Il Sap di Trieste: "Malattia mentale se non trattata diventa materia giudiziaria"
La nota del segretario regionale del sindacato di Polizia Lorenzo Tamaro dopo gli sviluppi sul caso della morte di Giulia Bonin: "Necessaria l’obbligatorietà della terapia per chi non accetta la cura"

"La vicenda della tragica morte di Giulia Bonin a Trieste, ha riacceso il dibattito sulla salute mentale, argomento che il Sap di Trieste ha posto nel suo Congresso Provinciale di circa un anno fa", scrive il segretario regionale del sindacato di Polizia Lorenzo Tamaro.
"Lo scopo del dibattito - aggiunge - era infatti quello di accendere una luce e una prospettiva di quello che sta accadendo nelle nostre città, visto dalla parte degli operatori di Polizia. Sempre più spesso infatti le nostre pattuglie sono chiamate a intervenire, non solo a Trieste, ma anche nelle altre provincie del Friuli Venezia Giulia e d’Italia su persone che sono in evidente difficoltà psichica, stato di alterazione alcolica o sotto dell’effetto di sostanze stupefacenti.
Non mancano anche gli interventi presso i pronto soccorso e le strutture psichiatriche in ausilio al personale medico per contenere queste persone in stato di agitazione. Sono casi di persone che hanno bisogno di cure ed assistenza da parte di personale specializzato e che se lasciati soli o non seguiti rischiano di commettere dei reati, spesso gravi, ai danni delle persone creando un forte allarme sociale e mettendo a grave rischio la propria incolumità e quella delle loro vittime”.
Spesso, dunque, il caso da sanitario diventa giudiziario, con in mezzo il coinvolgimento della forza pubblica che rappresenta "l’ultima risorsa per cercare di arginare un problema che nessuno è riuscito a risolvere".
Tamaro cita il caso Meran, l’assassino che in Questura aveva ucciso gli agenti Rotta e Demenego, poi assolto perché riconosciuto incapace di intendere e volere.

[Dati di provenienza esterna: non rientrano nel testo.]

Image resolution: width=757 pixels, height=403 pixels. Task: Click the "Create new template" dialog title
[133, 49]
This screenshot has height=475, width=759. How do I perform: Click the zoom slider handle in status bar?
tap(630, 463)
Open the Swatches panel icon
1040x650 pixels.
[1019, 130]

"In quel caso - ripercorre il sindacalista del Sap - la sua famiglia nelle ore precedenti alla tragedia aveva chiesto aiuto per le sue condizioni psichiche senza trovare però una risposta adeguata in merito. Molti, se venissero trattati per tempo e in maniera adeguata come casi sanitari sotto il profilo psichico, non diventerebbero casi giudiziari. Riteniamo sia importante che venga riconosciuta la responsabilità giuridica di chi commette un reato anche se incapace di intendere e volere, con l’obbligatorietà di intraprendere un percorso curativo".

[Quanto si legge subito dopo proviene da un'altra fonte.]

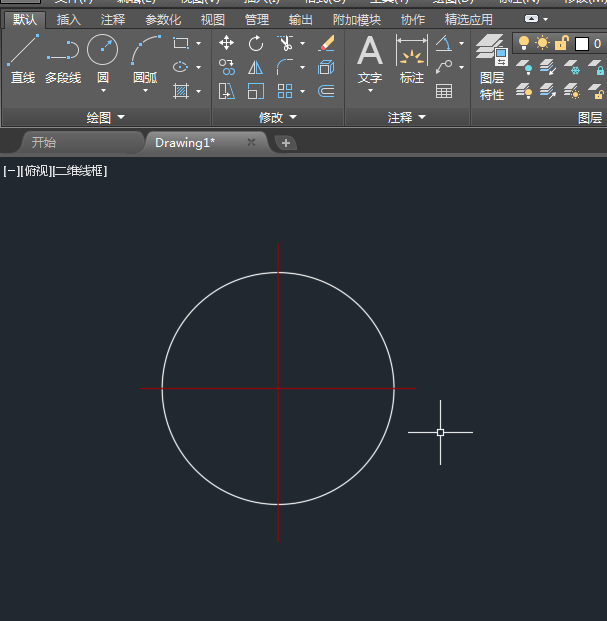Insert a table with Table icon
Screen dimensions: 607x621
(444, 91)
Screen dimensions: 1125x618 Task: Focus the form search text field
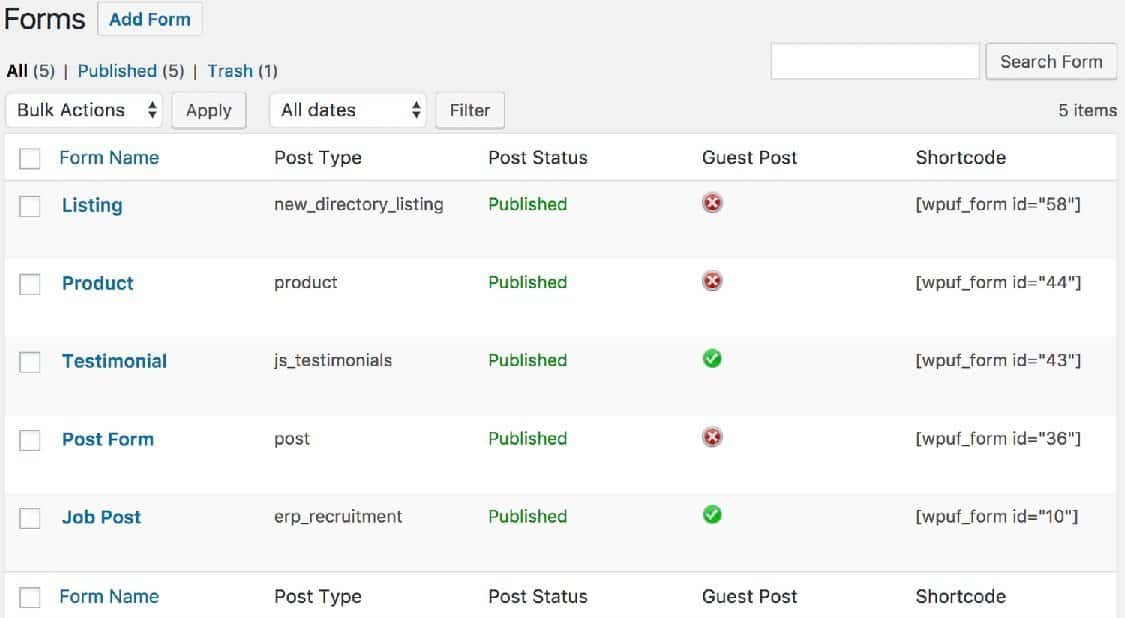pyautogui.click(x=874, y=62)
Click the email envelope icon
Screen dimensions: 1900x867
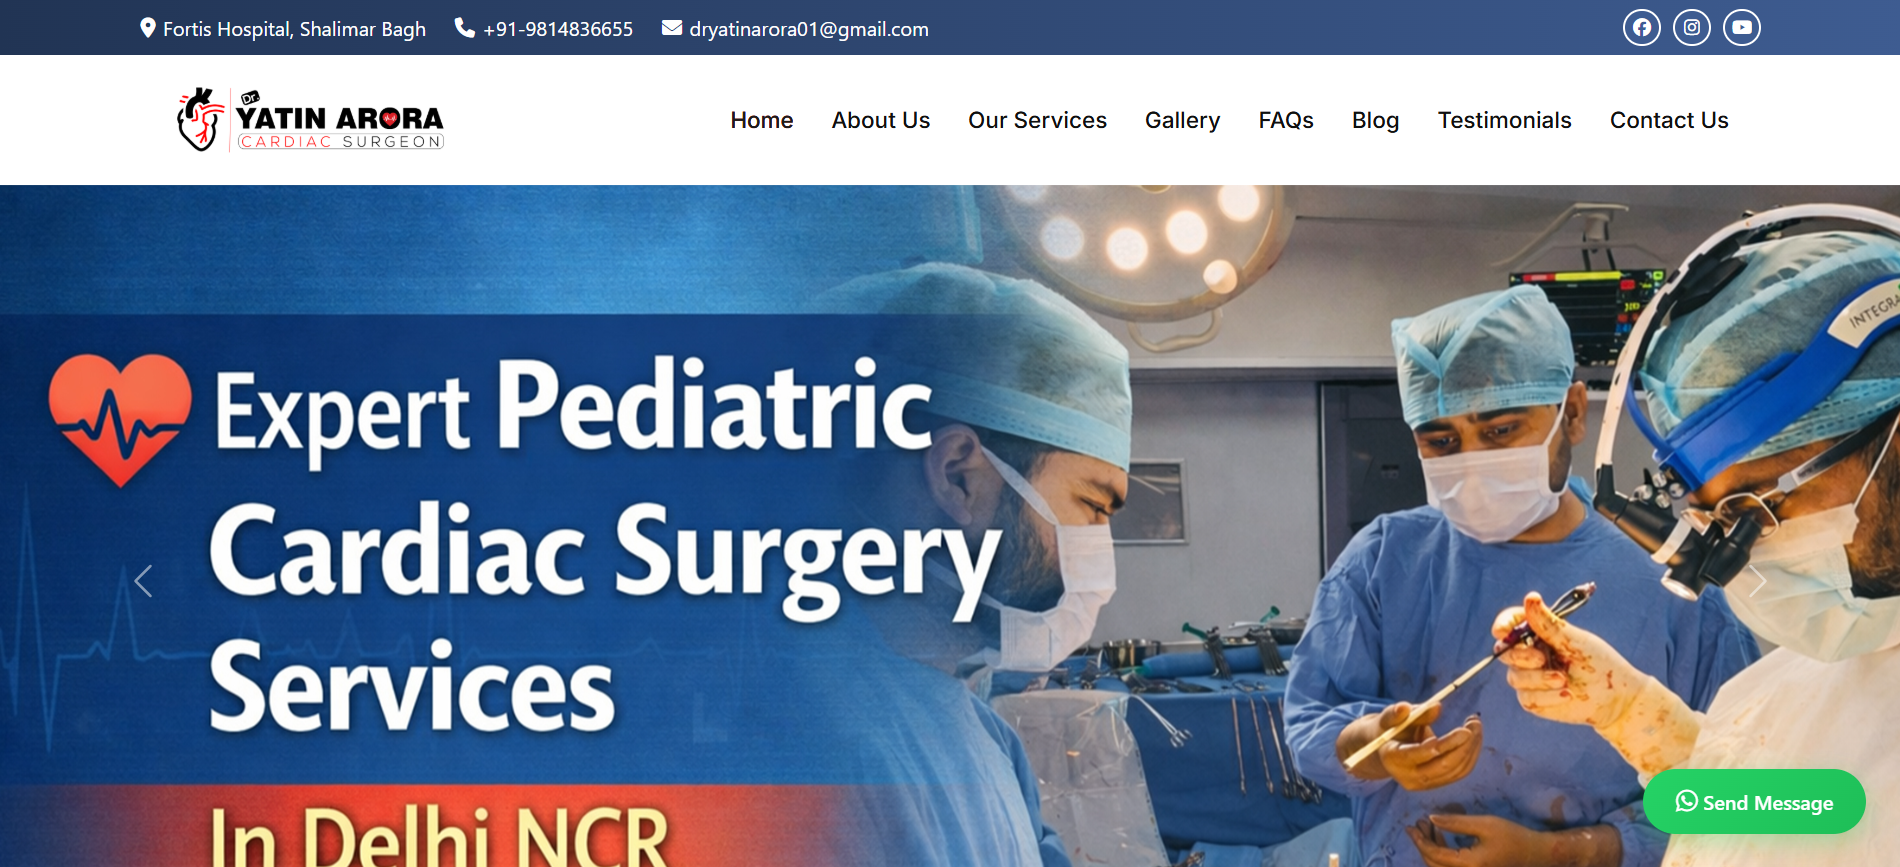coord(672,28)
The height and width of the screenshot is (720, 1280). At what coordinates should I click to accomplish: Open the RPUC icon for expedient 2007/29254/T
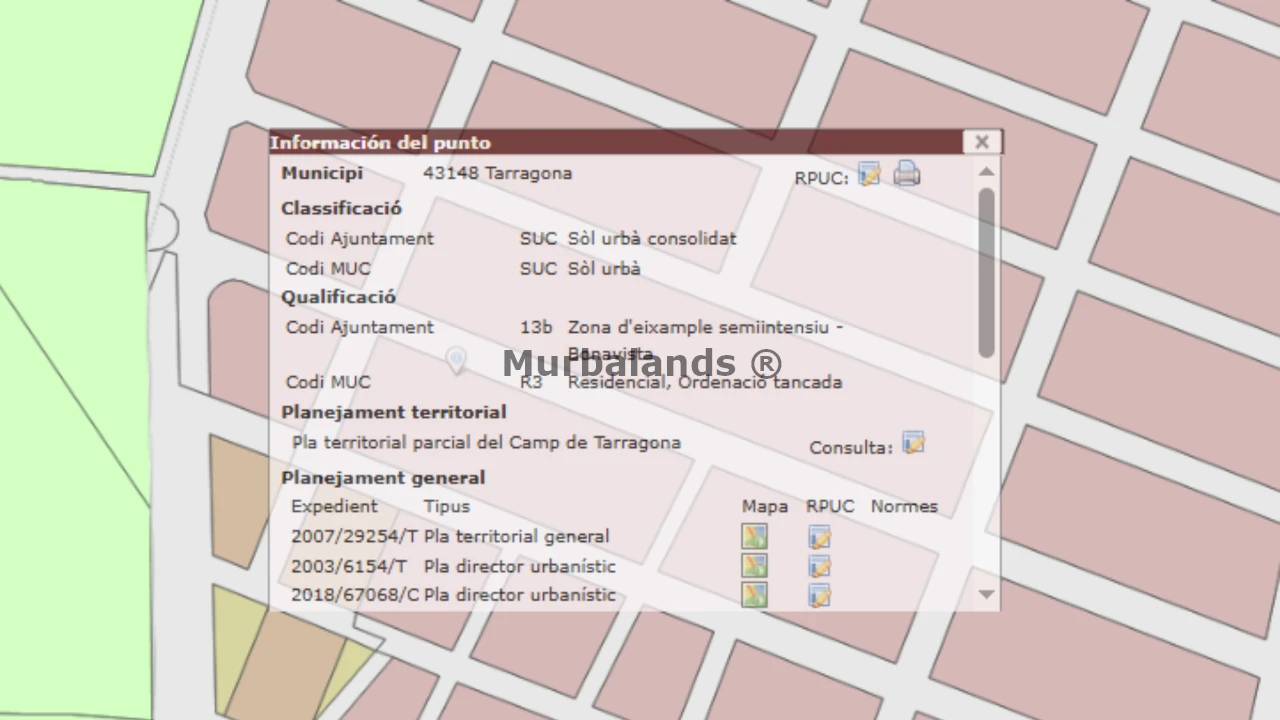point(819,537)
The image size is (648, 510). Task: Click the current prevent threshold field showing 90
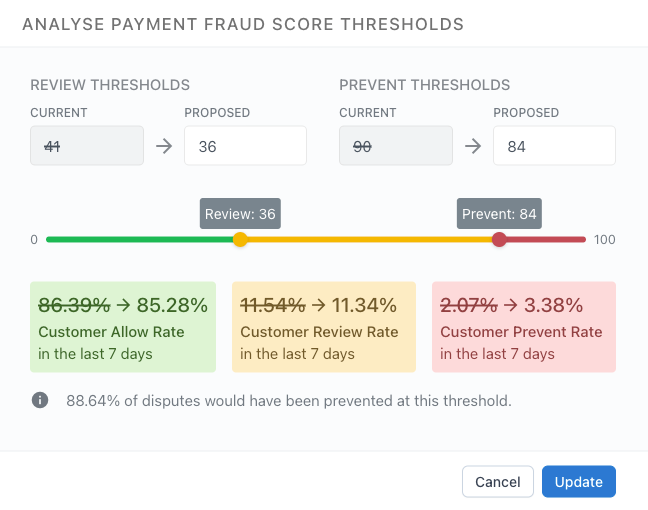tap(396, 146)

Ma ci sono molti altri casi meno conosciuti, dove l’epilogo dei fatti "è la conseguenza di allarmi inascoltati e/o di interventi che con il senno del poi si sono rivelati insufficienti e inefficaci".
"Non di minor importanza in termine di attenzione - rileva Tamaro - sono quei soggetti che fanno uso e abuso di alcol e droghe, che nel momento di alterazione commettono azioni che mettono in pericolo la sicurezza pubblica. Non vogliamo esprimerci sulla riforma Basaglia, spesso utilizzata come contenzioso politico, ma è chiaro che il sistema così com’è oggi non è in grado di fornire quelle risposte e quel supporto necessario né per i malati né per le loro famiglie: prime vittime perché spesso sono lasciate sole a doversi confrontare con un problema enorme e di difficile soluzione. Necessario – conclude Lorenzo Tamaro - che ci sia un’obbligatorietà della terapia per coloro che non accettano la cura.
Mancano sicuramente strutture e fra queste l’esempio concreto sono le “REMS” che proprio nel caso Meran, hanno dimostrato tutta la loro inadeguatezza e criticità".